* _To do_: Set down, exactly and with nothing added, the lines running from the one that holds "Click the phone number 4402038295421" to the final line of the records. Pictures stay out of the copy.

-------------------------

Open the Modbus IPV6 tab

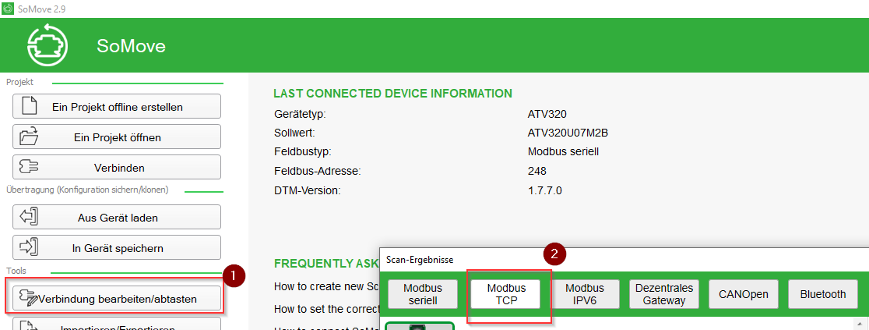(585, 294)
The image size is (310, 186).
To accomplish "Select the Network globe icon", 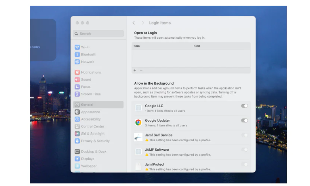I will pos(77,62).
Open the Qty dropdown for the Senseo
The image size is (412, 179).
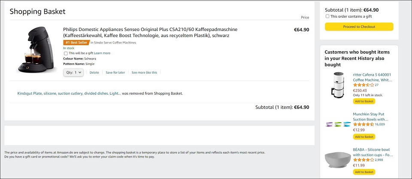tap(73, 72)
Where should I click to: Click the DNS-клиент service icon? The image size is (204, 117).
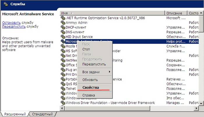[x=63, y=32]
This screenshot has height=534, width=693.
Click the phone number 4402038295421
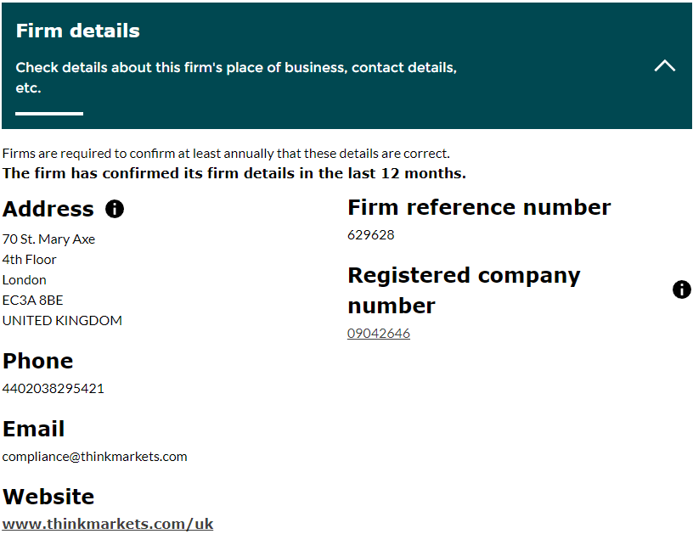(54, 389)
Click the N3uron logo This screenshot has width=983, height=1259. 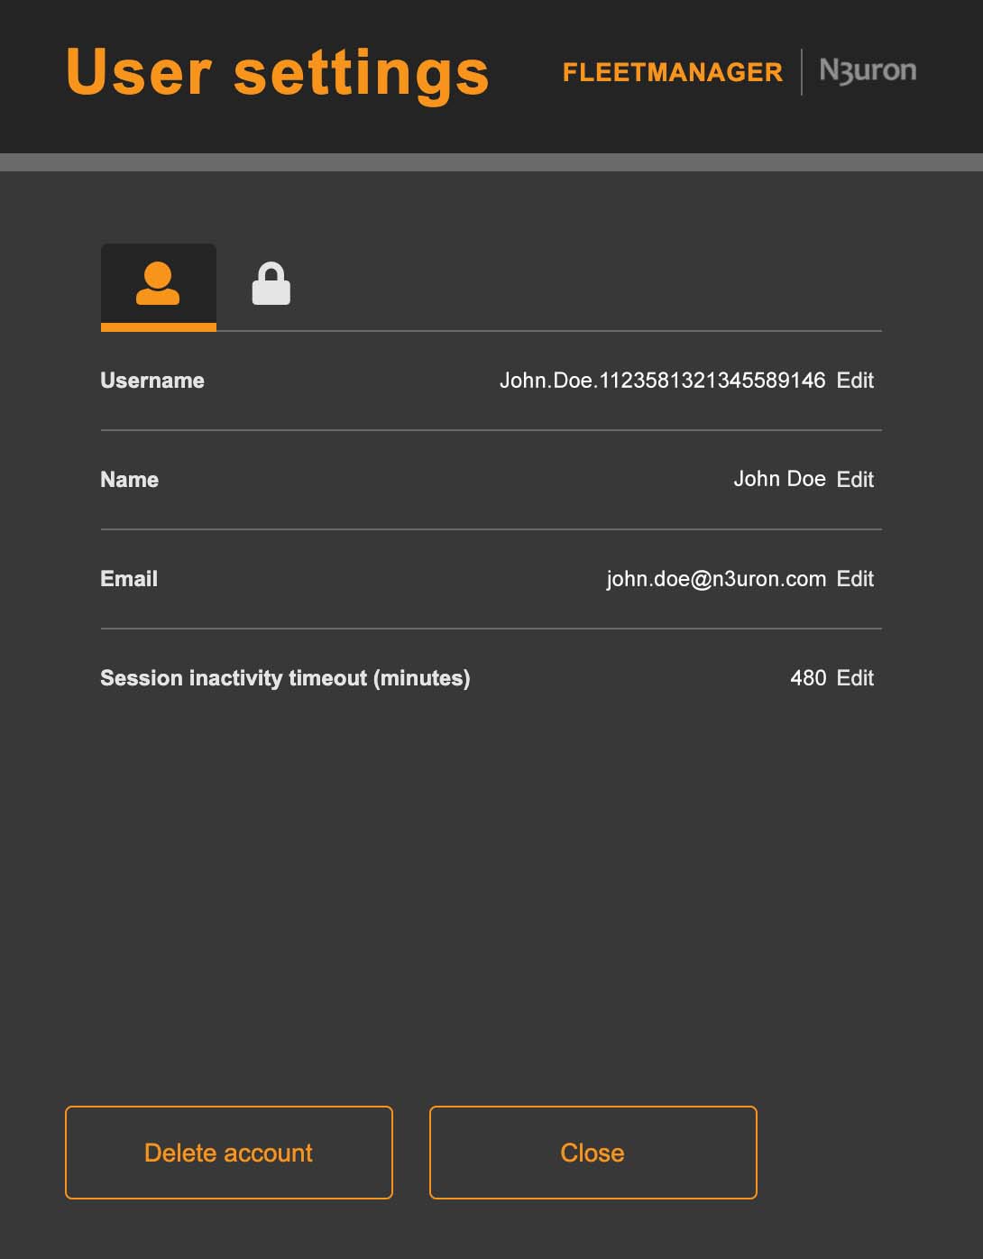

-------------------------

* _Output of the exercise_:
Click the phone number 4402038295421
(54, 389)
Click the N3uron logo This screenshot has width=983, height=1259. 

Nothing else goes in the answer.